Destrucción del Segundo Templo de Jerusalén por Robert Davis (s.XIX)

Traducción de Juan Rabasseda Gascón. Debate. Barcelona, 2015. 592 páginas, 34'90€

De generación en generación -l'dor va dor, como dice la Biblia, en hebreo- aparece un historiador que lega al mundo el enésimo tocho sobre la historia de los judíos. Hace 41 años, un joven catedrático de Historia en Cambridge, Simon Schama, accedió a completar uno de dichos trabajos, que el gran historiador británico judío Cecil Roth había dejado inconcluso a su muerte. Schama lo intentó, de verdad que lo hizo, pero "por alguna razón, el injerto no agarraba", como escribe en el prólogo de La historia de los judíos.



Ahora sabemos por qué: Roth era un escritor espléndido con un conocimiento enciclopédico de una amplia gama de campos, pero escribía la historia desde arriba, registrando las hazañas de grandes hombres involucrados en grandes acontecimientos; en cambio, Schama escribe la historia desde abajo, y desde el centro, y desde otros ángulos inesperados, resucitando a personajes anónimos, hace tiempo olvidados, y analizando las fuerzas sociales y culturales que configuraron las vidas de sus protagonistas. Los enfoques que dan a la historia Roth y Schama distan como mínimo dos generaciones, y el de Schama es más asequible (al menos para esta lectora). Aunque su libro, que acaba en el siglo XV, está destinado a formar parte de un trabajo de dos volúmenes lo bastante grueso como para mantener abierta una puerta monumental, no resulta pesado en absoluto.
◇ ◇ ◇
Enunciado =
Reescribe el pasaje de la reseña comprendido entre "Destrucción del Segundo" y "de La historia de los judíos.", ambos incluidos, y cambia "catedrático" por "profesor". Para resolver lo que se pide, usa solo la reseña.

Muestra de datos =
◇ ◇ ◇
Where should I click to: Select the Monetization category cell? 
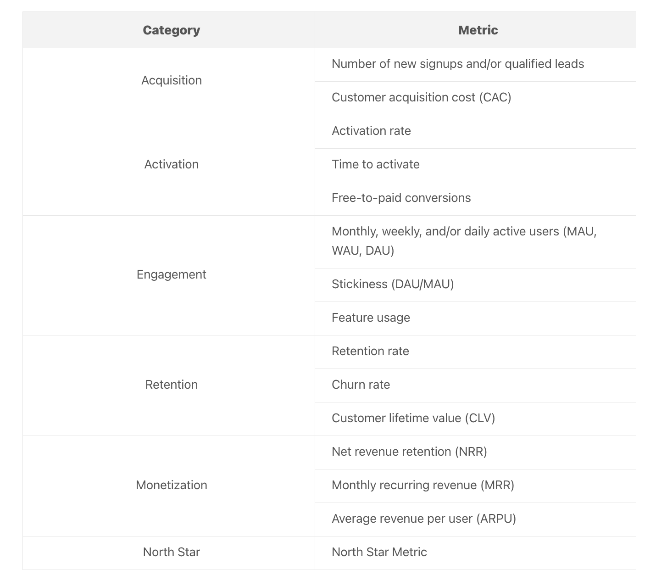tap(171, 485)
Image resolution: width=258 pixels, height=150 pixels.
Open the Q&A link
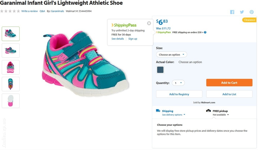(x=42, y=11)
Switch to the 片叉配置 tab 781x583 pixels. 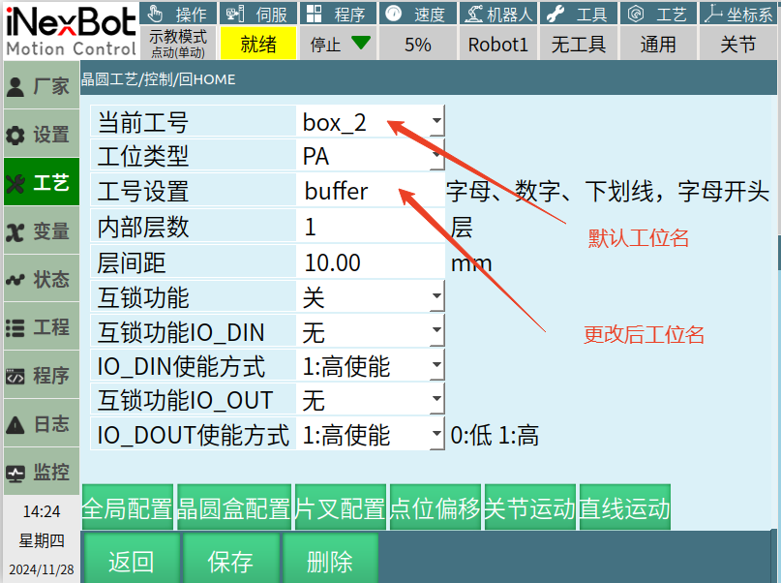(x=340, y=508)
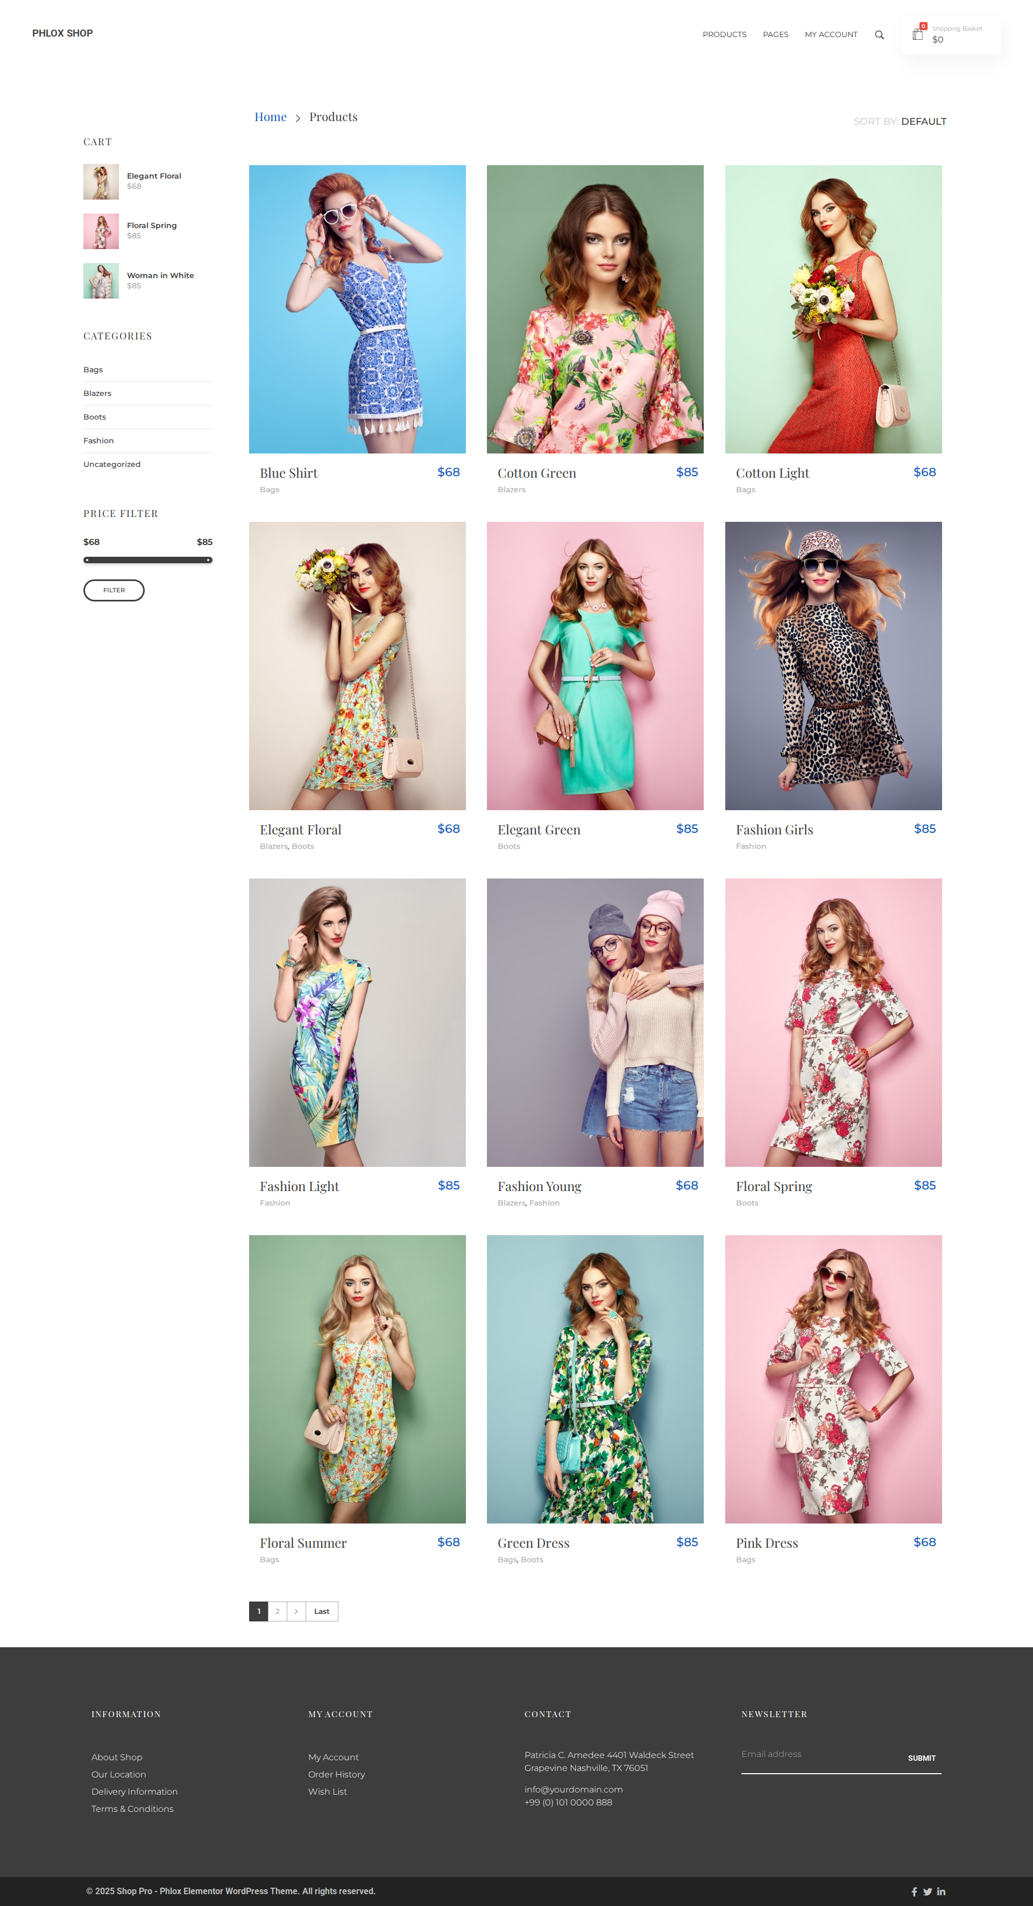
Task: Open the Products menu in header
Action: (x=724, y=35)
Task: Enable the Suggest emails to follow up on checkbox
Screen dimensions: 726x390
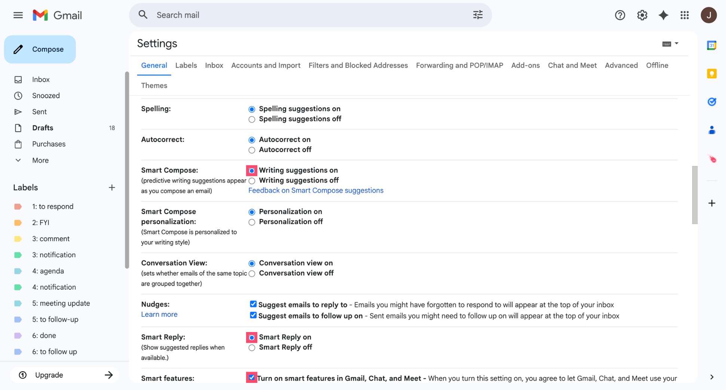Action: (x=253, y=315)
◇ ◇ ◇
Respuesta =
Destrucción del Segundo Templo de Jerusalén por Robert Davis (s.XIX)

Traducción de Juan Rabasseda Gascón. Debate. Barcelona, 2015. 592 páginas, 34'90€

De generación en generación -l'dor va dor, como dice la Biblia, en hebreo- aparece un historiador que lega al mundo el enésimo tocho sobre la historia de los judíos. Hace 41 años, un joven profesor de Historia en Cambridge, Simon Schama, accedió a completar uno de dichos trabajos, que el gran historiador británico judío Cecil Roth había dejado inconcluso a su muerte. Schama lo intentó, de verdad que lo hizo, pero "por alguna razón, el injerto no agarraba", como escribe en el prólogo de La historia de los judíos.